Уже четвертый месяц я раскатывал на своей каретке, а просветов в судьбе моей вроде бы не намечалось. Но недаром говорится: «Не было бы счастья, да несчастье помогло». Десятка полтора то ли перепившихся, то ли перекурившихся уголовников устроили на колонне форменную резню. Произошло это ночью. В наш барак ворвалось пять человек с ножами, подняли всех с нар и приказали построиться вдоль линии вагонок, а затем оттуда послышались крики, мольбы, стоны. Один из них остался возле дверей и ходил взад-вперед, размахивая ножом и выкрикивая ругательства. Видимо, ему очень хотелось и самому включиться в резню. Моя вагонка была первой от двери, и я стоял возле нее и думал: если он подойдет ко мне и поведет себя как-то угрожающе, то я ударю его обеими руками в грудь и выскочу в дверь. А там, в зоне, несколько человек гоняли туда и сюда по снегу толпу полуодетых людей.

Со мной все обошлось, но некоторые люди пострадали, и серьезно. Когда бандиты выбежали из барака, все бросились помогать раненым, убитых, кажется, не было. Что это было, кого искали, кого резали, или все это было бессмысленной резней обезумевших людей, никто не знал.
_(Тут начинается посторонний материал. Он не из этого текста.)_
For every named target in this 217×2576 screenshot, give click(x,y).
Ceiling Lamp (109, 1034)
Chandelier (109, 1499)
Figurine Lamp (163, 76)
Или же был все-таки некий отбор, возможно, по подозрениям, по предположениям, по личной неприязни, то есть-воспоминания «сучьей» войны? Пострадал и мой дед-нормировщик. Когда он открыл дверь своей палатки, вошедший в криком «А, б… очкатая!» ударил ногой по столу, а деду — ножом в живот. Уж он то, конечно, «сукой» не был.

Цифр я уже не помню, назову приблизительные. Человек шесть-семь было убито, человек сорок отправлено в больницу с ранениями, как сейчас любят говорить, разной степени тяжести.

Интересны действия охраны во время этих событий. На вопрос начальства по телефону из Дук, наш начальник охраны доложил: «Все меры приняты, вся рота поднята по тревоге, посты на вышках удвоены, вокруг зоны действуют патрули с автоматическим оружием и собаками». В зону ни один из охраны не зашел, а дежурные надзиратели сбежали из зоны при первых же криках.

Утром я вышел на работу, а вечером меня вызвал начальник.

— Говорят, ты нормировщик?

— Нормировщик, только по металлу не работал, а все остальные работы знаю хорошо.

— Ничего, справишься, там справочники есть.

— Так у него вроде помощники были?

— Никакие они не помощники. Так, шпана. Иди, наведи там порядок и приступай. Понятно? И переселяйся туда, в палатку.

— Понятно, гражданин начальник.

Я отправился в контору нормировщика, познакомился со своими помощниками, собрал разбросанные бумаги, просмотрел справочники, но перебираться не стал — и правильно сделал.

На следующее утро после утренней поверки я подошел к нарядчику и спросил, куда мне собираться. Он сказал, что на завод.

Уже на работе, катаясь на каретке, я узнал от бригадира причины непонятного события. Оказывается, начальник шпального завода отказывается отпустить меня с завода, а он человек вольный, начальнику колонны не подчинен и имеет свой план.

Началась для меня двухсменная работа. Если я в дневной смене, то потом часов до двух ночи работаю как нормировщик, а если в ночную, то соответственно работаю днем. Очень несладко, но я не хочу упустить должность нормировщика, а сделать что-либо другое у меня возможности нет.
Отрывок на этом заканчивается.